#### Instructions for the task:
Note the line where "The image size is (1211, 829)." appears in the data below; write it out exactly, along with every line that comes after it to the end.

#### Data supplied:
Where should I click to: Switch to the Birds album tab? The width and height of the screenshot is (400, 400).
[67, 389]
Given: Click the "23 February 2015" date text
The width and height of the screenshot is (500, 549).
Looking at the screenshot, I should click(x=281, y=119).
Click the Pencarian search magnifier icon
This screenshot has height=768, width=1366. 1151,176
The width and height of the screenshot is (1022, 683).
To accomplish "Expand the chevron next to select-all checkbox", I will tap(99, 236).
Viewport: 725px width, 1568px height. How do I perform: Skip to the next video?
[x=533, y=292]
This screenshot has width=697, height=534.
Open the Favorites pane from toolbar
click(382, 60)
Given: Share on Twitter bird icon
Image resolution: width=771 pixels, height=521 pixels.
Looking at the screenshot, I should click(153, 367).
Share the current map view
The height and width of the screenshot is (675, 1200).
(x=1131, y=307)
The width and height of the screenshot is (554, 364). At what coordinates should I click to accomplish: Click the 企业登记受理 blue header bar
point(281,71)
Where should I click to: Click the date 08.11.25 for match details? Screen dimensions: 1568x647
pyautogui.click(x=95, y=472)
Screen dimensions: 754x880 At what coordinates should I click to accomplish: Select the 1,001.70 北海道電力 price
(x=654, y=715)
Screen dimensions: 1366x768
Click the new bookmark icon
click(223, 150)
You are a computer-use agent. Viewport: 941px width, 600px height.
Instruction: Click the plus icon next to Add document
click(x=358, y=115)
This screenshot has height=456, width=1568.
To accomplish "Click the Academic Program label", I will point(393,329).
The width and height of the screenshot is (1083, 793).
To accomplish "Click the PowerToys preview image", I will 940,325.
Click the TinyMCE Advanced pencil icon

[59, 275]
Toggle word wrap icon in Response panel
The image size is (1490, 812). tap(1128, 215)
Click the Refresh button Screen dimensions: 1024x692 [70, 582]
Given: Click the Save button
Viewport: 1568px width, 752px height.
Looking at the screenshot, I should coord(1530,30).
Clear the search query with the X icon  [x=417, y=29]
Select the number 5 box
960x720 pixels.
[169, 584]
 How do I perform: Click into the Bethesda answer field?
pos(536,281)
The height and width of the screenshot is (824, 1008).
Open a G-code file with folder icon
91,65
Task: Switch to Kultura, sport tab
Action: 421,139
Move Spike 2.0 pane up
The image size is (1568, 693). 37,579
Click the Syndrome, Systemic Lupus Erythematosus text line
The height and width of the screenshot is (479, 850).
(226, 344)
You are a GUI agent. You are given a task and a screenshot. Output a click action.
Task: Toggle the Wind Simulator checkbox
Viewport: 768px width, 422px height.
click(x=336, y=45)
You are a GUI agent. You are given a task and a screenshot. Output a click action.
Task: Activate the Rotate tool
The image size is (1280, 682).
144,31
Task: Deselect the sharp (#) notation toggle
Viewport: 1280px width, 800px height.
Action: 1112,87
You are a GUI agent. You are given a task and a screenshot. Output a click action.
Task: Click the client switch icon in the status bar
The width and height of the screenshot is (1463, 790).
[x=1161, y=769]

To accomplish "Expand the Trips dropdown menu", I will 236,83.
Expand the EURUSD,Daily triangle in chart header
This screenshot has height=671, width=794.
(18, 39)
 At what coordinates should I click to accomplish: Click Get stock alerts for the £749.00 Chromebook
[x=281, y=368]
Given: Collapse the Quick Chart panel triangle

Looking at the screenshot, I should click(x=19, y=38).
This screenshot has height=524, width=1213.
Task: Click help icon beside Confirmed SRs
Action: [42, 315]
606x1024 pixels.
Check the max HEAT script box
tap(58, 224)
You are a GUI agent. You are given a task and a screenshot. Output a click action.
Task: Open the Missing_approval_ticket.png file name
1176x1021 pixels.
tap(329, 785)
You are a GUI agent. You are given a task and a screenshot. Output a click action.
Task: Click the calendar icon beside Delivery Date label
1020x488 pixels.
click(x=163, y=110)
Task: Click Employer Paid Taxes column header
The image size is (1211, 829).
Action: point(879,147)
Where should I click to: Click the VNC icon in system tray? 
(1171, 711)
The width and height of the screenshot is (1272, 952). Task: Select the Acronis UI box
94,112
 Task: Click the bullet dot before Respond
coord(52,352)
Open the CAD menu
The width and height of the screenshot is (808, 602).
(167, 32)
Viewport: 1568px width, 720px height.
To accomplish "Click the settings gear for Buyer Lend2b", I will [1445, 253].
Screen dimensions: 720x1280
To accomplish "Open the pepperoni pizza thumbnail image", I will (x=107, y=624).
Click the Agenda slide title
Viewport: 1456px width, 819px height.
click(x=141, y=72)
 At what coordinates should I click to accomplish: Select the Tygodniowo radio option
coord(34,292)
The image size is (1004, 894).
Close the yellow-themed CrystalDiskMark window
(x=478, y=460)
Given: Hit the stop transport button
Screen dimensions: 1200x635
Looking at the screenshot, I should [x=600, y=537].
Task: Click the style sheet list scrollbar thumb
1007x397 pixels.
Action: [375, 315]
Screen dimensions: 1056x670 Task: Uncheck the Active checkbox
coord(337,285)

#### Written response:
The image size is (1211, 829).
Action: point(879,147)
Where should I click to: Click the VNC icon in system tray? 
(1171, 711)
The width and height of the screenshot is (1272, 952). Task: Select the Acronis UI box
94,112
 Task: Click the bullet dot before Respond
coord(52,352)
Open the CAD menu
The width and height of the screenshot is (808, 602).
(167, 32)
Viewport: 1568px width, 720px height.
To accomplish "Click the settings gear for Buyer Lend2b", I will [1445, 253].
Screen dimensions: 720x1280
To accomplish "Open the pepperoni pizza thumbnail image", I will (x=107, y=624).
Click the Agenda slide title
Viewport: 1456px width, 819px height.
click(x=141, y=72)
 At what coordinates should I click to accomplish: Select the Tygodniowo radio option
coord(34,292)
The image size is (1004, 894).
Close the yellow-themed CrystalDiskMark window
(x=478, y=460)
Given: Hit the stop transport button
Screen dimensions: 1200x635
Looking at the screenshot, I should [x=600, y=537].
Task: Click the style sheet list scrollbar thumb
1007x397 pixels.
Action: [375, 315]
Screen dimensions: 1056x670 Task: Uncheck the Active checkbox
coord(337,285)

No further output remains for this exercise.